MEMBUANG DURI DALAM DAGING

MEMBUANG DURI DALAM DAGING

"Poisoner do their deadly work in secret. The evidence in
poisoning cases is nearly always circumstantial. In this case it is
more direct than usual. You must remember that poisoning is always
concealed and deliberate. It is crime that is not done in a moment of
passion, or on an impulse. It is crime that must be planned."

Itulah ungkapan hakim William Windeyer saat mengadili Dean,
pelaku pembunuhan dengan racun, di Pengadilan Pidana Pusat Sidney
tahun 1896, yang dikutip Peter Macinnis dalam buku Poisons, from
Hemlock to Botox and the Killer Bean of Calabar (Arcade New York
2005).

Ungkapan itu memang telah lama, tetapi maknanya masih relevan
untuk dijadikan jendela dalam melihat pembuktian yuridis kasus
pembunuhan aktivis HAM, Munir Said Thalib (39).

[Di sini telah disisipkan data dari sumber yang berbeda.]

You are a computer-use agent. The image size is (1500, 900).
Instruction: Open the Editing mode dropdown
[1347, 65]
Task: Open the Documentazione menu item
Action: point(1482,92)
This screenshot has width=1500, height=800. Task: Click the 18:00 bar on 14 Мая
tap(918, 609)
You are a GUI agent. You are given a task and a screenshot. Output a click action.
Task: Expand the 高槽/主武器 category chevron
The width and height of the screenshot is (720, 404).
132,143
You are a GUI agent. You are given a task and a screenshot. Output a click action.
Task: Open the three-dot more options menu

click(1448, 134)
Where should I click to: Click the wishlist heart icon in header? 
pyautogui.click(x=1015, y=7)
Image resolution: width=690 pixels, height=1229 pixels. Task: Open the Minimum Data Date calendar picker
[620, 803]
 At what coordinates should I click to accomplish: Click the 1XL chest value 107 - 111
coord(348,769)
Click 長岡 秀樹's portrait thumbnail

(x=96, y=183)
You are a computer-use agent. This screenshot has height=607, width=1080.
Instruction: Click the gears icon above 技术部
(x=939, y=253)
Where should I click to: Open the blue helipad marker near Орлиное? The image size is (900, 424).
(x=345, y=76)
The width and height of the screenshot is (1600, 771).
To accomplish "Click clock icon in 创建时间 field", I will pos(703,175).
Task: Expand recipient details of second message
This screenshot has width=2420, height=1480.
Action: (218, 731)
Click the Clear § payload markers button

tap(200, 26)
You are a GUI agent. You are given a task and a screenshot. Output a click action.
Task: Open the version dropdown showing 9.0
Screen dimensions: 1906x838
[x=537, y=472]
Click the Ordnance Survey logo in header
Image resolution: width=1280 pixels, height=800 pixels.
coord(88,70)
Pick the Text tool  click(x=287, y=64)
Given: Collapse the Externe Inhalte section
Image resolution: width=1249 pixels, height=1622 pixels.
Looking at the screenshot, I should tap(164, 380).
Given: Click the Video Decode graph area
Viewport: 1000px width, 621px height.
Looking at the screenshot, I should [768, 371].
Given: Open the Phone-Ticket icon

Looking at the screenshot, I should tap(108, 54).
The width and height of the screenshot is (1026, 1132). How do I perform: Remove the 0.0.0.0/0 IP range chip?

Sebagai hamba hukum, hakim Windeyer menginsafi, pelaku pembunuhan
dengan racun melaksanakan pekerjaan mematikan dalam kerahasiaan.
Kasus-kasus ini hampir selalu bertumpu pada circumstantial evidence
dan pada keadaan yang memungkinkan pengadilan untuk menjangkau
kesimpulan bahwa seseorang bersalah meski tanpa bukti yang
sempurna/konklusif.

Dalam kerahasiaan

Kejahatan ini lebih langsung dari biasa. Kita, kata Windeyer,
harus ingat bahwa peracunan selalu disembunyikan, nyaris tak
terlihat, serta dipenuhi kesengajaan, niat, dan kehendak. Ia adalah
kejahatan yang tidak dapat dilaksanakan dan selesai dalam sebuah
momen keraguan atau sebuah momen keseketikaan. Ia adalah kejahatan
yang pasti telah direncanakan. Itu pasti.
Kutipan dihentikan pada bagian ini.